▶ [THE PROBLEM]:
Wherever the word "icon" occurs in the lines below, copy the whole line.

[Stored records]
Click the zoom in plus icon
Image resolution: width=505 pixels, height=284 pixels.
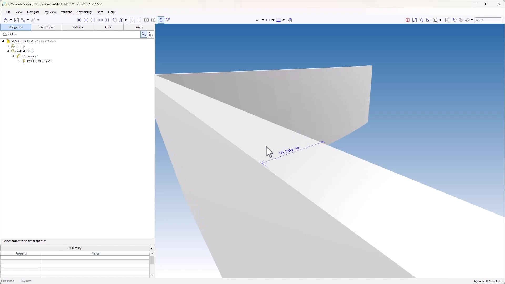[x=86, y=20]
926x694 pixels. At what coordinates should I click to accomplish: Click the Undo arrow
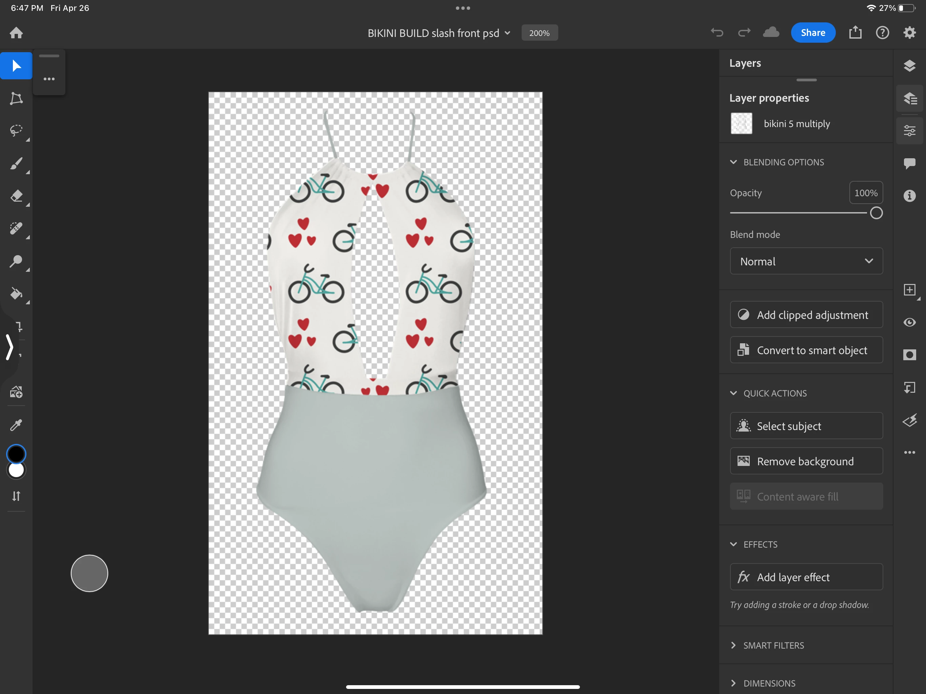point(717,33)
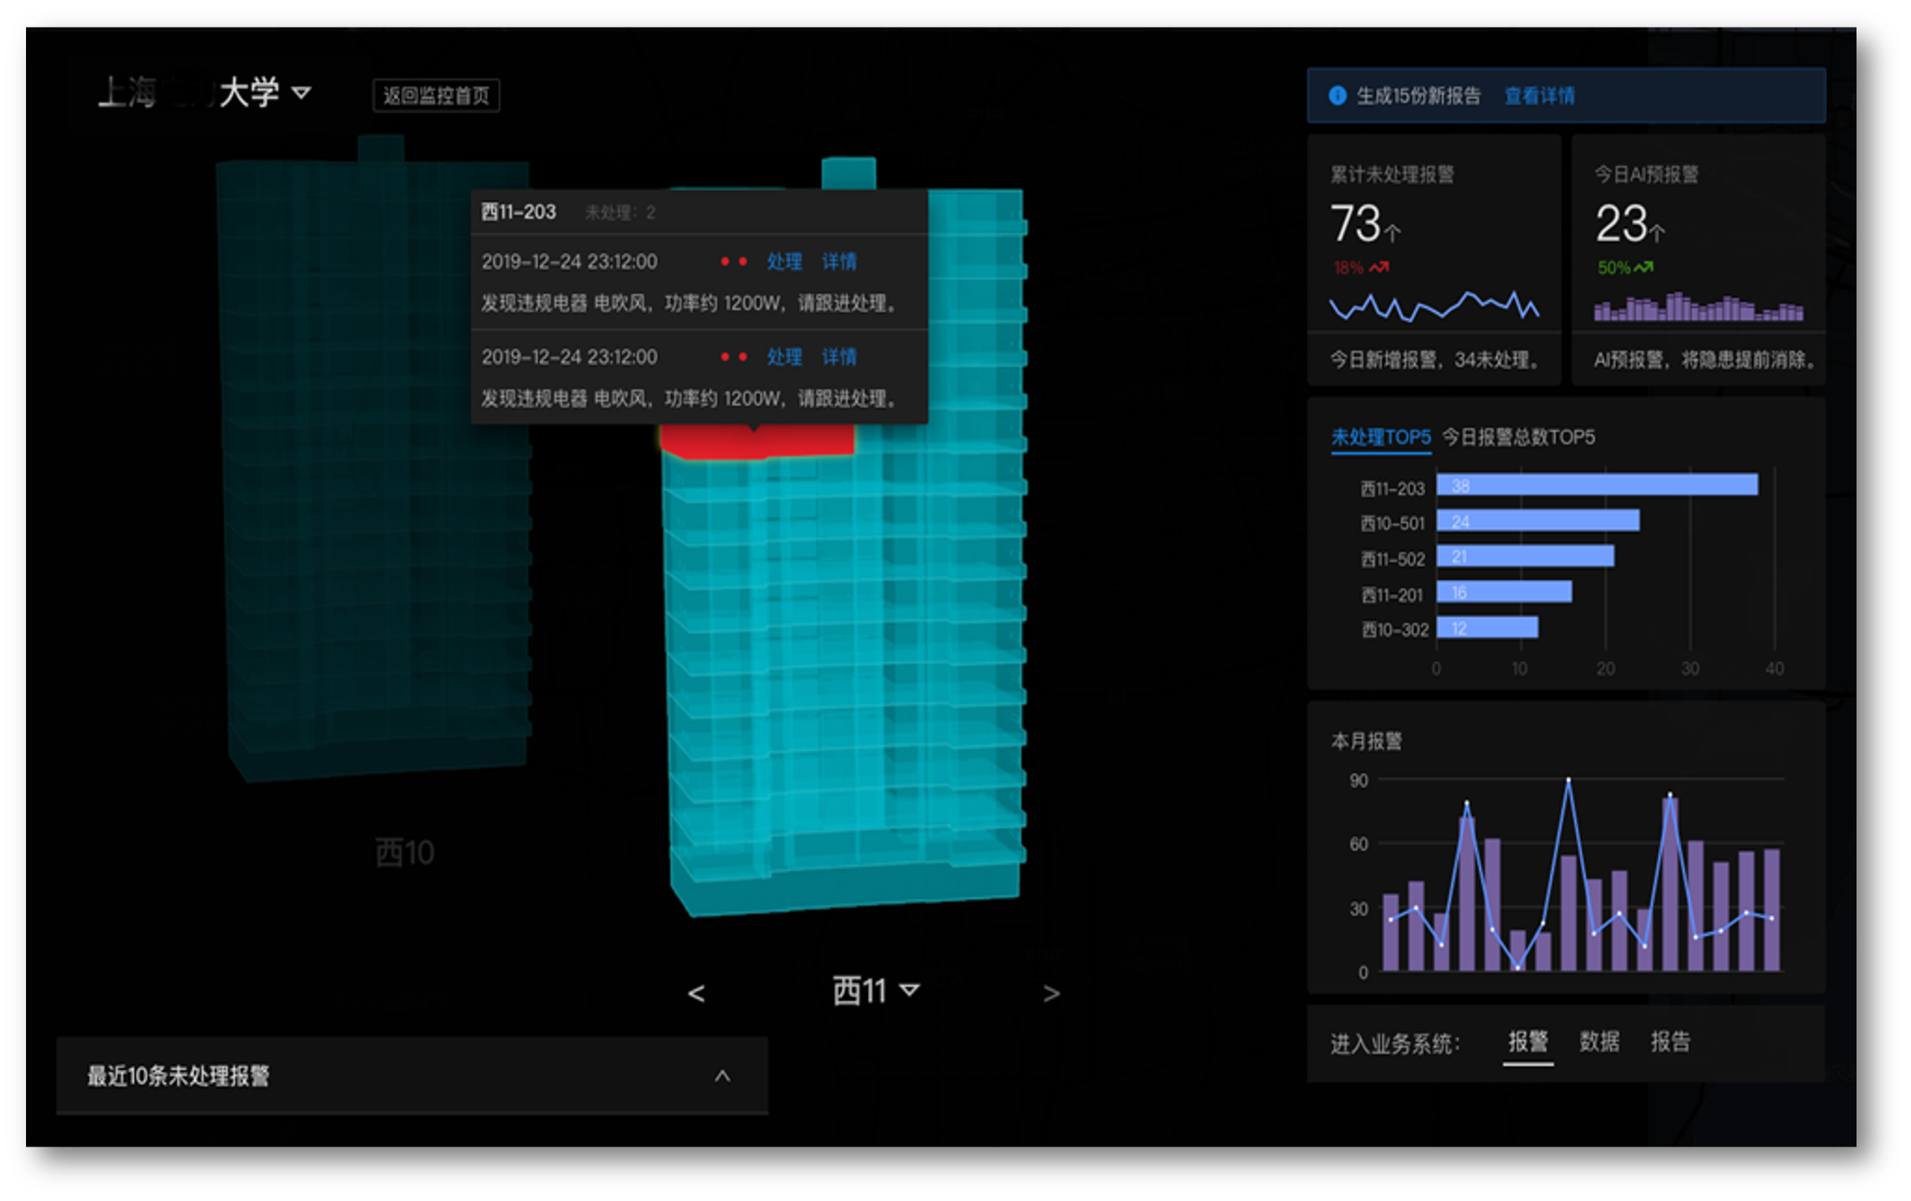1911x1201 pixels.
Task: Click the green upward trend arrow beside 50%
Action: (x=1643, y=267)
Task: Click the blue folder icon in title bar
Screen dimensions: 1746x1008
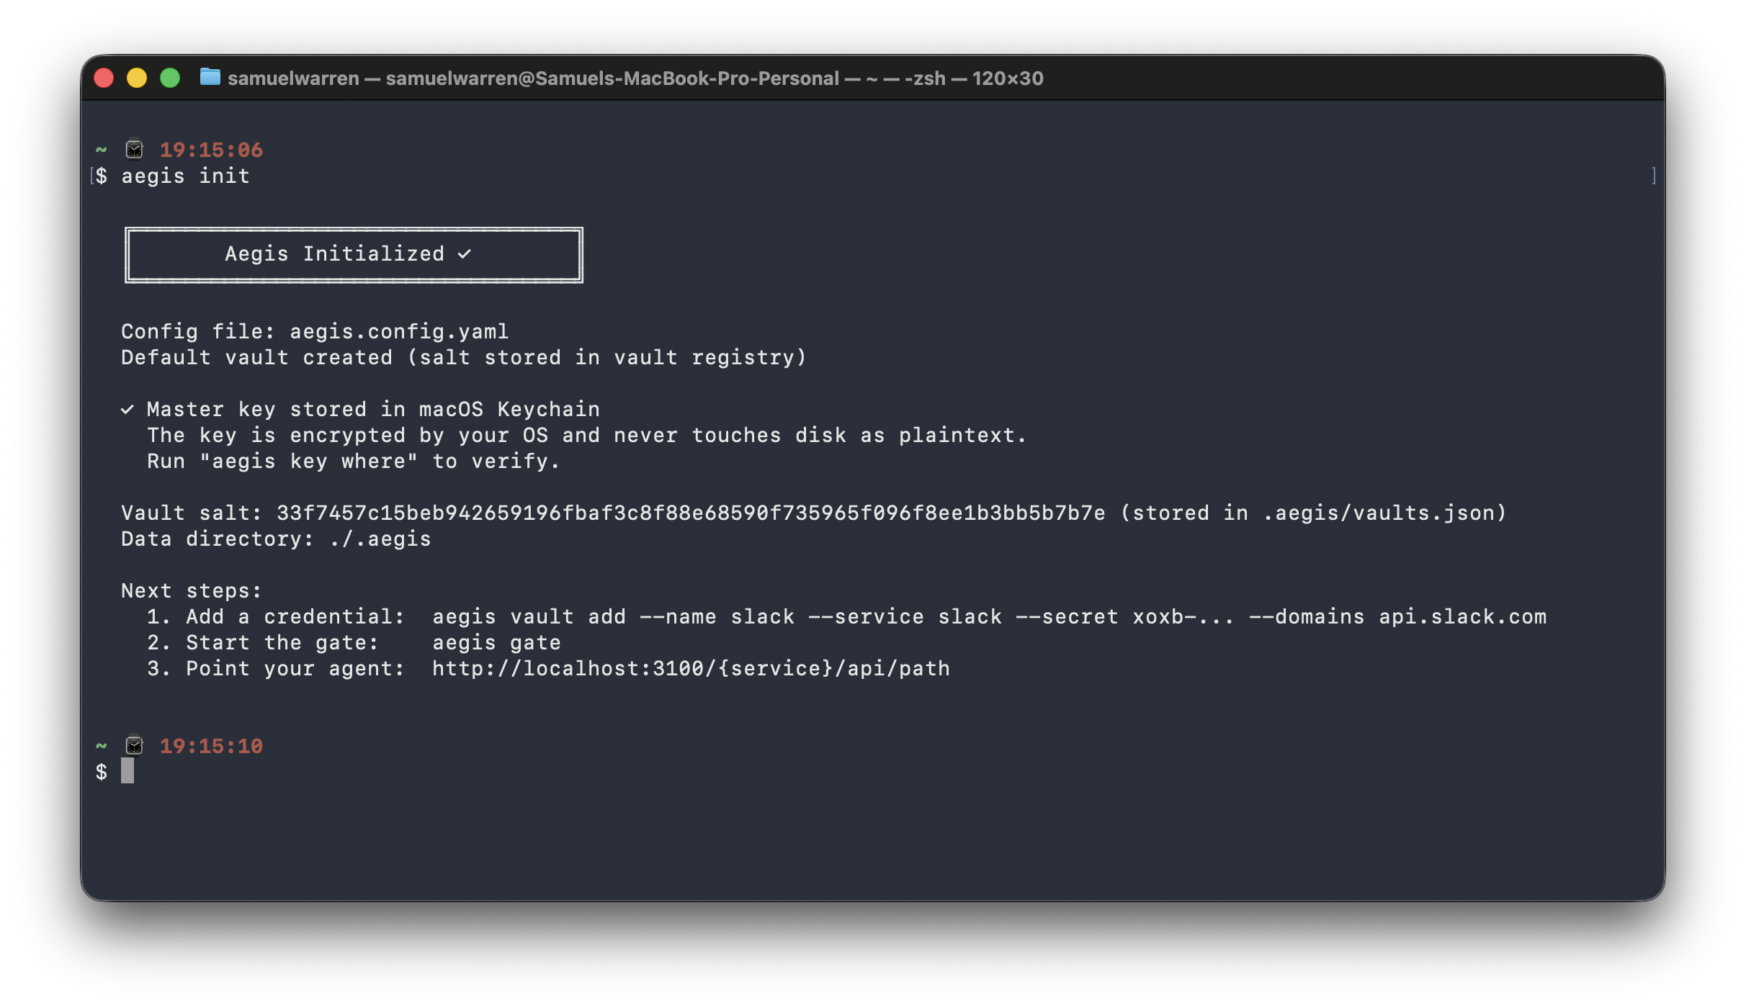Action: (x=210, y=77)
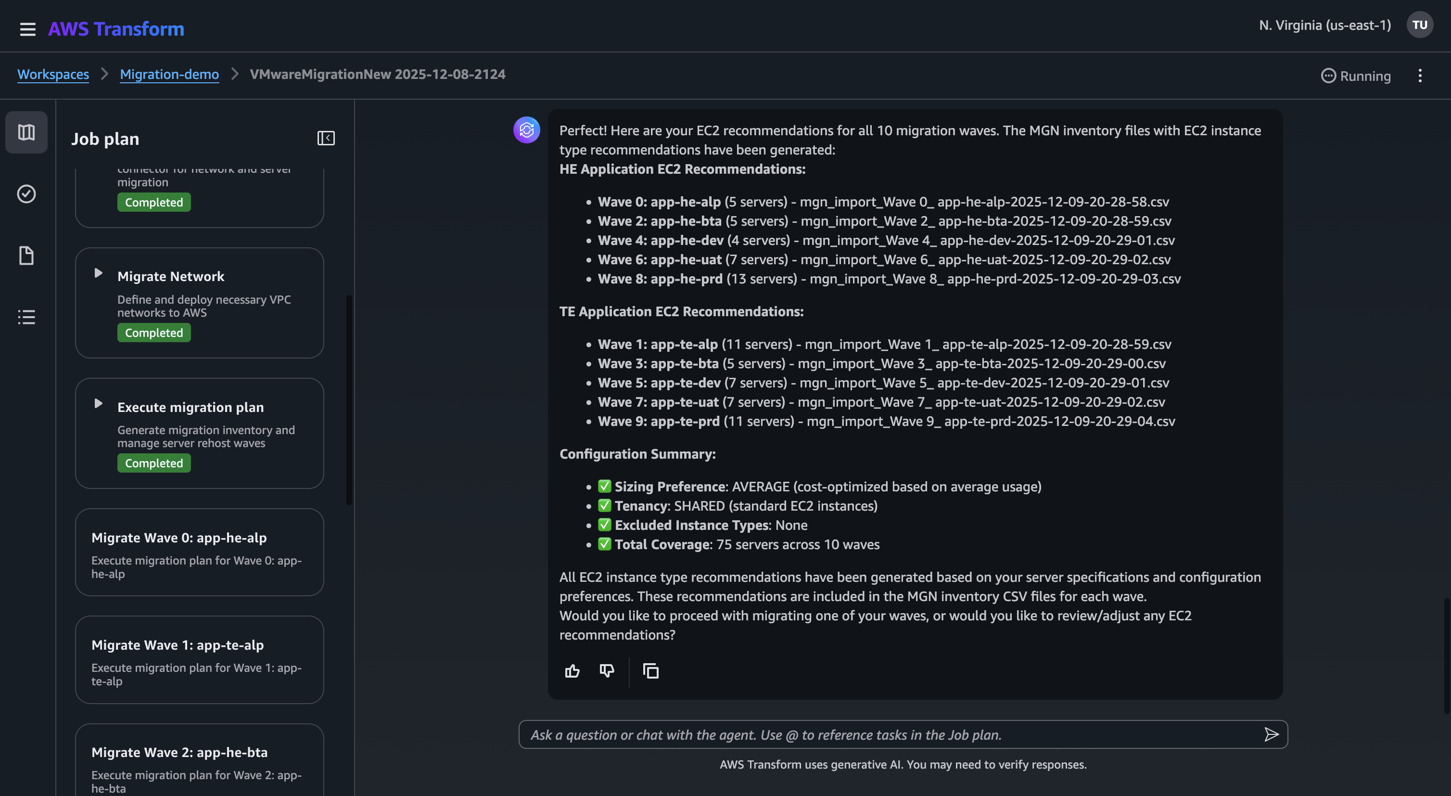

▶ [OUTPUT OF THE TASK]:
Click the zoom in plus icon
Task: Click the blue folder icon in title bar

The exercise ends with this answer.